▸ **What needs to be done**
Copy out everything from the start of the data down to the line containing "Move widget up". Reproduce those lines exactly, and include that final line.

# START OF Stored rows

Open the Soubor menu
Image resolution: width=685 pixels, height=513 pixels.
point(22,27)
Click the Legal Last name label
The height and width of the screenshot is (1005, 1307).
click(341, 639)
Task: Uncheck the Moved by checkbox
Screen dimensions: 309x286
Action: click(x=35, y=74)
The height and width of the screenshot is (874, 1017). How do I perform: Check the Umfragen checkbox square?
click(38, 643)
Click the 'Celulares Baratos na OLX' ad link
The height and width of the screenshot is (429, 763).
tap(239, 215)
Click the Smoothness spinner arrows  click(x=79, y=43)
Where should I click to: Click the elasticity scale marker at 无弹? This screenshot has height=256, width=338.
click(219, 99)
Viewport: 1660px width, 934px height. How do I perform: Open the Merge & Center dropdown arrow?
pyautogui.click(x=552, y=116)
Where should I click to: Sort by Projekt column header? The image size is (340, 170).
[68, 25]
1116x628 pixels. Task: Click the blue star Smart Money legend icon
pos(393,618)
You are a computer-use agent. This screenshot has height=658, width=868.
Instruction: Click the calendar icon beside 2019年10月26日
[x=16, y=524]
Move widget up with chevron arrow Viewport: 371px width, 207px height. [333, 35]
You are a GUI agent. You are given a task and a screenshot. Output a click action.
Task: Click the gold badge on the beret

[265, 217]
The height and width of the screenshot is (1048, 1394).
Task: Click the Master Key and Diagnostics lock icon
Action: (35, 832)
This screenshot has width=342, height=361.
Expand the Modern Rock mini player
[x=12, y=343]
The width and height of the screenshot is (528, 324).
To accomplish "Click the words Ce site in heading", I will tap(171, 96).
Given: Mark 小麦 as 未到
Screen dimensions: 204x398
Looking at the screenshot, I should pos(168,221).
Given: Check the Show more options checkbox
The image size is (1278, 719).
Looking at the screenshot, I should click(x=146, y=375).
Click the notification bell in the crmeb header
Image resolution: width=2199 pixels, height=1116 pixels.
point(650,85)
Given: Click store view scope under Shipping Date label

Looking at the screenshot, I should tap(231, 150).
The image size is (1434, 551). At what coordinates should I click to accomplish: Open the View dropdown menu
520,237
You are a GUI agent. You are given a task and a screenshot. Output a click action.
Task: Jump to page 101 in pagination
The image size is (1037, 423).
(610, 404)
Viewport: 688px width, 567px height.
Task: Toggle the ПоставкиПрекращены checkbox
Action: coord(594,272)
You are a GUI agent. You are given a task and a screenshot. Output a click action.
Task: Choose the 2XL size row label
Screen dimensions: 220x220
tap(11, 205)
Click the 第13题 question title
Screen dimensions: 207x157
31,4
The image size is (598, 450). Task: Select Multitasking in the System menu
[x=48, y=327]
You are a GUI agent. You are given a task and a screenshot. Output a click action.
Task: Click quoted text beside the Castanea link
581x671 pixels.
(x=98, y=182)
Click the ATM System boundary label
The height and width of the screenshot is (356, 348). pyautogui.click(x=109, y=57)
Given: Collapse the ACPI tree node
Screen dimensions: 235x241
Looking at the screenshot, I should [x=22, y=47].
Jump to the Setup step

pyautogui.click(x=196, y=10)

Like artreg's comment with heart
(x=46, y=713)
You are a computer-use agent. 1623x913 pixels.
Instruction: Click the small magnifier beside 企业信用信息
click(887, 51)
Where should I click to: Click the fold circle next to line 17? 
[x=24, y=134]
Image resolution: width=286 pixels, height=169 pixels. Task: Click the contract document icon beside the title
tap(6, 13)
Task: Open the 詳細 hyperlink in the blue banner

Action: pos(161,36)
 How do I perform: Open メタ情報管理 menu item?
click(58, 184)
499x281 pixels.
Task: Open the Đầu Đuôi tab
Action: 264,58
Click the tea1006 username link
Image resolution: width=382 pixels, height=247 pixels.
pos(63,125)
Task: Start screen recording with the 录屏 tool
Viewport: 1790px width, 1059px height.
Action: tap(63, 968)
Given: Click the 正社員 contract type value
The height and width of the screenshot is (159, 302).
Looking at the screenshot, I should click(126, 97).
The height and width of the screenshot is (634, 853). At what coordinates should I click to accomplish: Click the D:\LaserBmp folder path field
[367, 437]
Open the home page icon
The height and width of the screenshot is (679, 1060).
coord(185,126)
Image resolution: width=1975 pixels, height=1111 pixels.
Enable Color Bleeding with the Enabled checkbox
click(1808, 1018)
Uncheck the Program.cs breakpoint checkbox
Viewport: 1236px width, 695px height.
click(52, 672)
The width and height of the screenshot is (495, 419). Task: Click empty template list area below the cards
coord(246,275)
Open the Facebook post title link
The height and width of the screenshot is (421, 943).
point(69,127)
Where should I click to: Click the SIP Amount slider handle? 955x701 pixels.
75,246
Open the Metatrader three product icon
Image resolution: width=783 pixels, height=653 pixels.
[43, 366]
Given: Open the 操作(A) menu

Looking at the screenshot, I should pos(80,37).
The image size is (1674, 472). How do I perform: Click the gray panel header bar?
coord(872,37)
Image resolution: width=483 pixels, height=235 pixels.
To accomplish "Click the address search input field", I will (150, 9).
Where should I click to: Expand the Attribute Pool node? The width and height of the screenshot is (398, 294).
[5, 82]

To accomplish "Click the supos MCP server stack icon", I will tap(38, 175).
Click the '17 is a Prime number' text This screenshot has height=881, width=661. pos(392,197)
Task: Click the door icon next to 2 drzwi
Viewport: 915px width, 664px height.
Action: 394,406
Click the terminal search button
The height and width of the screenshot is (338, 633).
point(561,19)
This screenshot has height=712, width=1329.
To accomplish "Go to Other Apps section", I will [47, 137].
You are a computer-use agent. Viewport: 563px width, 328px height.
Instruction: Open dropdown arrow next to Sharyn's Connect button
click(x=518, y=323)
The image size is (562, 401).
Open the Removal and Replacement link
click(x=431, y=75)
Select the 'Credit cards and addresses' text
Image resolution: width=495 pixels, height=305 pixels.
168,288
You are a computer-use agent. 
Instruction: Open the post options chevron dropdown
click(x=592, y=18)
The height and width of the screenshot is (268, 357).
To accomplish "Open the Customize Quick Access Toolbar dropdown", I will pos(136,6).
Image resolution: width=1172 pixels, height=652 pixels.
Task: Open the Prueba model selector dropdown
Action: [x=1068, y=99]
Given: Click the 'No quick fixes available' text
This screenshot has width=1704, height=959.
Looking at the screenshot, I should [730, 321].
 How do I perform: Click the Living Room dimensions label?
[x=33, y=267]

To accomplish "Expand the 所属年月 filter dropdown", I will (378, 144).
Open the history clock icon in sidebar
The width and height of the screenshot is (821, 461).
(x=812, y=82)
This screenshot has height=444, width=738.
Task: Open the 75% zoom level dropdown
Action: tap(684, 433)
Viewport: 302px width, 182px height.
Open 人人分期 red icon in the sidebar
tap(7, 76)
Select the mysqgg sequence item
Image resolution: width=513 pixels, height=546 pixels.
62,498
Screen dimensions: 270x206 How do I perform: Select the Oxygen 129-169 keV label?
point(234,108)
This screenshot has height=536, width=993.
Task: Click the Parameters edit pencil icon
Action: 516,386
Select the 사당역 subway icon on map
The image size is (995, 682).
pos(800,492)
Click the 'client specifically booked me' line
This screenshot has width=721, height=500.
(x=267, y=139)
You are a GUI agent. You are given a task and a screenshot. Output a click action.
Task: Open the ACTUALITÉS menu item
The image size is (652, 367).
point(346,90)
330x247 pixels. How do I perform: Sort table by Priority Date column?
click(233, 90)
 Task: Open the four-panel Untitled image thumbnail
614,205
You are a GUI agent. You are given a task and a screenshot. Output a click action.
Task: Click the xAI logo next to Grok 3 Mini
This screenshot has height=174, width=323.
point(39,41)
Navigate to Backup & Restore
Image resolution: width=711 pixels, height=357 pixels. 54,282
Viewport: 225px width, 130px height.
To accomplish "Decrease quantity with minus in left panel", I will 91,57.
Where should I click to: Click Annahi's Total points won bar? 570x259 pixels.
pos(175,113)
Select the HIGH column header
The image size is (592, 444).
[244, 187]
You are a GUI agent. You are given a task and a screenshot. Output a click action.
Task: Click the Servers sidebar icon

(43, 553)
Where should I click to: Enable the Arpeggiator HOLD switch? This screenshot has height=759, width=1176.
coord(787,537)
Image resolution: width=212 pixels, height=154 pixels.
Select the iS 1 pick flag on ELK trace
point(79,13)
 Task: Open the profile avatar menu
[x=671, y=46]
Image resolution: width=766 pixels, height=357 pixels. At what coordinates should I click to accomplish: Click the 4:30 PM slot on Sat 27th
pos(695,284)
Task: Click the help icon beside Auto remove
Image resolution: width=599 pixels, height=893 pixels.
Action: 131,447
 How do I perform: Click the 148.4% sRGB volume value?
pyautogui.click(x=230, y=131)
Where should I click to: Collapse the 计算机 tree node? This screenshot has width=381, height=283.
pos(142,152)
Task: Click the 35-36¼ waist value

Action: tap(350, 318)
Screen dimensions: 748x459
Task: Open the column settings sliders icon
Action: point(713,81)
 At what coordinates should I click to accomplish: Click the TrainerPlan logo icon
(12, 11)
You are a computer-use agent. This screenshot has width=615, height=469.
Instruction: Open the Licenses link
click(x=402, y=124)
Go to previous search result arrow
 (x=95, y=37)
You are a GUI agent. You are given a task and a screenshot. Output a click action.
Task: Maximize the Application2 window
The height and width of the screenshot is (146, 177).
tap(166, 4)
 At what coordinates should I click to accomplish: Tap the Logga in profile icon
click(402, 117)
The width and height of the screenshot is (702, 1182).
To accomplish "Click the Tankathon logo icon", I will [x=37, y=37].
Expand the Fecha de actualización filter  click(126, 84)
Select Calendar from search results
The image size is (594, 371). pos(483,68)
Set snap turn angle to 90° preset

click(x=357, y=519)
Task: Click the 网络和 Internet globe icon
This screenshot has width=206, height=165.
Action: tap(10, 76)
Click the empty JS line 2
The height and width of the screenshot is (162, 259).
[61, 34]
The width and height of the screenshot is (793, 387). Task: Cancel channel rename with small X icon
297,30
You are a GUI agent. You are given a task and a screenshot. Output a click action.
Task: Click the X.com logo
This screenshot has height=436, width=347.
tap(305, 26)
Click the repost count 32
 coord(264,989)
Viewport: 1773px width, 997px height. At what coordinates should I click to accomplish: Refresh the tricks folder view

# END OF Stored rows

▸ **Solution to this exercise**
Open the Soubor menu
Image resolution: width=685 pixels, height=513 pixels.
point(22,27)
Click the Legal Last name label
The height and width of the screenshot is (1005, 1307).
click(341, 639)
Task: Uncheck the Moved by checkbox
Screen dimensions: 309x286
Action: click(x=35, y=74)
The height and width of the screenshot is (874, 1017). How do I perform: Check the Umfragen checkbox square?
click(38, 643)
Click the 'Celulares Baratos na OLX' ad link
The height and width of the screenshot is (429, 763).
tap(239, 215)
Click the Smoothness spinner arrows  click(x=79, y=43)
Where should I click to: Click the elasticity scale marker at 无弹? This screenshot has height=256, width=338.
click(219, 99)
Viewport: 1660px width, 934px height. How do I perform: Open the Merge & Center dropdown arrow?
pyautogui.click(x=552, y=116)
Where should I click to: Sort by Projekt column header? The image size is (340, 170).
[68, 25]
1116x628 pixels. Task: Click the blue star Smart Money legend icon
pos(393,618)
You are a computer-use agent. This screenshot has height=658, width=868.
Instruction: Click the calendar icon beside 2019年10月26日
[x=16, y=524]
Move widget up with chevron arrow Viewport: 371px width, 207px height. [333, 35]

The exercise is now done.